The son did not expect a reaction like that. He simply thought that, if he played his cards convincingly enough, his father might take him back as a slave. The older son in the story was understandably stunned by his father’s extravagant forgiveness, and deeply angry. Neither son, as it turned out, really knew his father. The story does not tell us if either son really changed. It was a parable after all.

I wonder how many people today really know our God.

In the present situation, we bruised and bewildered Catholics have little hope of escaping our feeling of shame unless we come to know our unconditionally loving God – not just intellectually but experientially. We need somehow to let God “clasp us in his arms”, as it were, and to “kiss us tenderly”. This is equally true whether we accept some guilt through our complicity in a sinfully destructive church-culture, or whether we feel ourselves unjustly vilified by inclusion. Shame is feeling rejected, unloved, useless and vulnerable.
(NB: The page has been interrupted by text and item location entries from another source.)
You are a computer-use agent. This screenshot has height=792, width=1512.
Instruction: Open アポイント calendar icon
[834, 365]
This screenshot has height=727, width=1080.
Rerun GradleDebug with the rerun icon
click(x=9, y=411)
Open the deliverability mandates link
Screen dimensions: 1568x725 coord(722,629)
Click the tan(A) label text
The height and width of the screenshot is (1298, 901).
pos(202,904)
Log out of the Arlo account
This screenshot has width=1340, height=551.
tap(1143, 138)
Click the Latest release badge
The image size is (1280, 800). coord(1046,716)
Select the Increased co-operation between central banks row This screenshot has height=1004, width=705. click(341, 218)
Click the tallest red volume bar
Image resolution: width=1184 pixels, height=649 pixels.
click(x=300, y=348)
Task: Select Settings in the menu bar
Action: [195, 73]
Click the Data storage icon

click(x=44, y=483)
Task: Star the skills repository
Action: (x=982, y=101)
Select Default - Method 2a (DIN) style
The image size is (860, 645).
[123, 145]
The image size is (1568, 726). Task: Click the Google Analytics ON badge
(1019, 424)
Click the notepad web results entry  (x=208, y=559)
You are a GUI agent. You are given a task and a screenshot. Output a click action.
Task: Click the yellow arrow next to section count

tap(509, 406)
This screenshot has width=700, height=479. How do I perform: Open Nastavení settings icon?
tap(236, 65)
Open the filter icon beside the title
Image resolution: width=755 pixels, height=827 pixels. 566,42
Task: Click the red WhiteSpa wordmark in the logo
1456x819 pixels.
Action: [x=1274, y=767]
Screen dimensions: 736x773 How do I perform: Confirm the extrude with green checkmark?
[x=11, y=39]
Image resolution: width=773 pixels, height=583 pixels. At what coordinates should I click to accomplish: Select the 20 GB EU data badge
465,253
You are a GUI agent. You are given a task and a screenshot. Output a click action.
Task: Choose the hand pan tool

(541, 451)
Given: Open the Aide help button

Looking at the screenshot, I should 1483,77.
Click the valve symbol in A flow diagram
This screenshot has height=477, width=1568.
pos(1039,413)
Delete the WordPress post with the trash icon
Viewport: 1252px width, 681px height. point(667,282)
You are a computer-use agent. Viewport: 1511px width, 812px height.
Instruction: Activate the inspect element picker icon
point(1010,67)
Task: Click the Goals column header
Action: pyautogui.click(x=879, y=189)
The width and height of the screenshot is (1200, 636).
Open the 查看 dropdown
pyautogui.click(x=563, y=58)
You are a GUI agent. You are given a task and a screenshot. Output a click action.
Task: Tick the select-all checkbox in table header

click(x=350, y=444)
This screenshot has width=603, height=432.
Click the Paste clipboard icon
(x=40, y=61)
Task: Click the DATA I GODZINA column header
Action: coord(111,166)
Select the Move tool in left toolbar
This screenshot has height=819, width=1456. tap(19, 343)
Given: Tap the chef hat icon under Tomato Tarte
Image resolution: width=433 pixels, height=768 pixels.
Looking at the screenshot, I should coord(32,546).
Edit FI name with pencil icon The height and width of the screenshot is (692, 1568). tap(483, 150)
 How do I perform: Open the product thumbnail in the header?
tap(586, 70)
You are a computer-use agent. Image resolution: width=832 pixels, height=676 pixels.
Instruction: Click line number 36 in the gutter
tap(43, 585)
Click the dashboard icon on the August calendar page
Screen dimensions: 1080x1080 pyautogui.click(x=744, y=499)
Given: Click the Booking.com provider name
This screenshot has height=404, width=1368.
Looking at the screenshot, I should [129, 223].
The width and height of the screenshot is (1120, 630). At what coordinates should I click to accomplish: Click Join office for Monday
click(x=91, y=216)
The only real antidote to it is to know we are loved as we are. And the very definition of God is love. The rejection, ridicule and shaming by others may continue, but has no real power to hurt those who know they are loved.

Our cultural climate at the moment seems to be one of anger, and there is plenty of injustice around to warrant it. People are rightly angry with the church, with perpetrators of abuse and with those who covered up. They are angry, too, with politicians and selected law-breakers – and the list goes on. The older son in the story was angry with his brother, and angry, too, it transpired, with his father. But there is anger that is justified, and anger that is more an expression of self-righteousness. The first kind can be an essential source of motivation and of energy for needed change. The second kind can be destructive. Its source is more the satisfaction of being able to feel “holier than thou”. It feels nice - ask the Pharisees of today’s parable. Unfortunately, there is not enough justified anger in our world, and far too much self-righteous anger. This will be expelled only when people find themselves securely and unreservedly loved. Can our current culture cope with a God like the father of the two sons – a God who loves and even forgives?

Wonderfully, it is never too late to recognise and accept God's unashamed love, and ourselves be empowered to love, to change and to become truly alive.